Changing Hands Bookstore
Best of Phoenix is a special occasion. Let's be honest: Fifty-one weeks a year, we're in a bad mood over here at New Times (if we're doing our jobs right) — bursting bubbles, dashing dreams, reminding you what a godforsaken, politically backward, culturally deprived hellhole you've chosen for a home.

Ahem. Sorry, we got carried away there for a moment. Point is, once a year we take the time to celebrate the things we love about Phoenix, our very favorite things. And one of those is Changing Hands Bookstore. In a town where chains rule and originality can be all but impossible to find amid rows of sun-baked little pink houses and white church spires, this bookstore makes our job easy, for it simply is the best. Not just the best bookstore in town, but the best independent bookstore in the country. Not the biggest, no, but certainly the best, because Changing Hands is not just a business. It's a community.

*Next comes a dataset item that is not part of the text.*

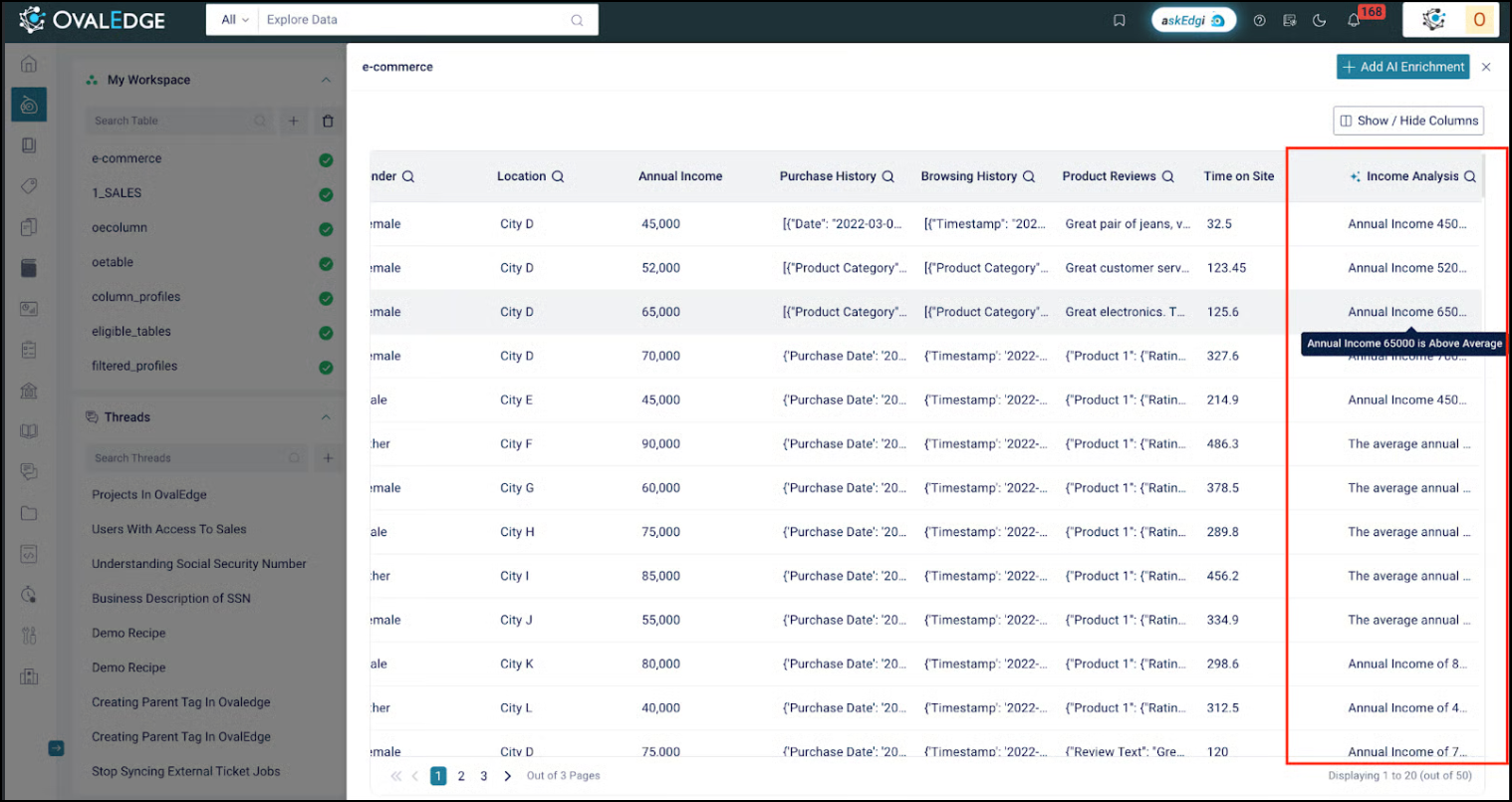Click the notifications bell icon
The image size is (1512, 802).
(1354, 20)
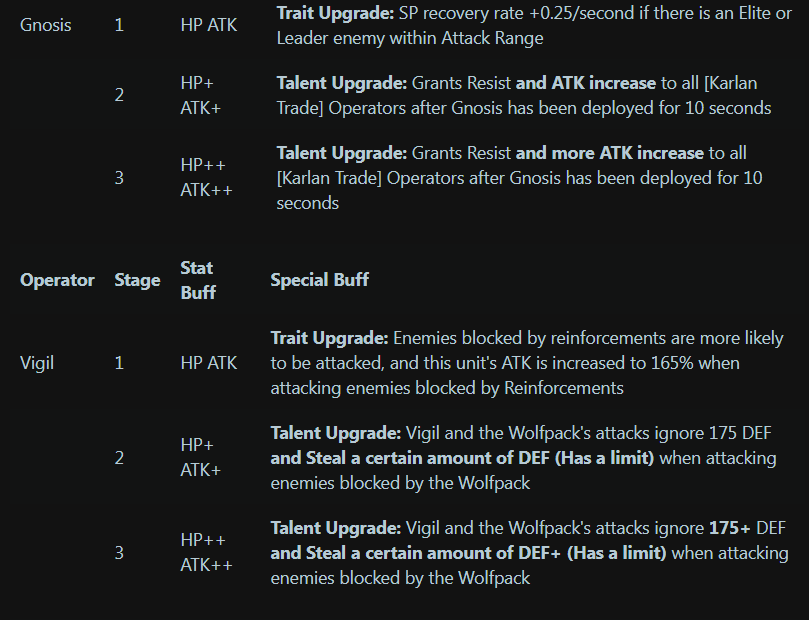Click Vigil stage 3 HP++ ATK++ cell

[206, 553]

Whether you're selling books or looking for new ones, running into old friends or making acquaintances at one of the many workshops, readings, and other events the store offers, you can't help feeling included here, and just a little bit smarter. You can buy a book anywhere (except Border's — sorry, couldn't resist) but there aren't many places left where you can get advice about what to read next from the clerks; displays that point to genres you didn't know you love; and piles of sale books that are practically free. There's nothing automated about this place, and that's what we love. We know more than one Kindle owner who reads the e-book and buys a hard copy, just to have a reason to come to Changing Hands. That's love. That's the love.
Poisoned Pen
Some may consider us dinosaurs of the digital age, but we still love our bookstores, and we even mourned the loss of the Valley's Borders mega-stores. We especially love our handful of remaining independents, including this venerable (opened in 1989) and inviting little shop that sits one long block from the hustle and bustle of Scottsdale Road near Indian School Road. The name gives a big clue as to this store's leanings — mysteries and crime novels. Also available are anything that owner Barbara Peters and her crack staff like, which can mean travel and food books and good old-fashioned wordsmithing. Every visit to the "Pen" is a wonderful adventure, whether an author, famous or obscure, is doing a reading and signing, or not. Raymond Chandler would love this place.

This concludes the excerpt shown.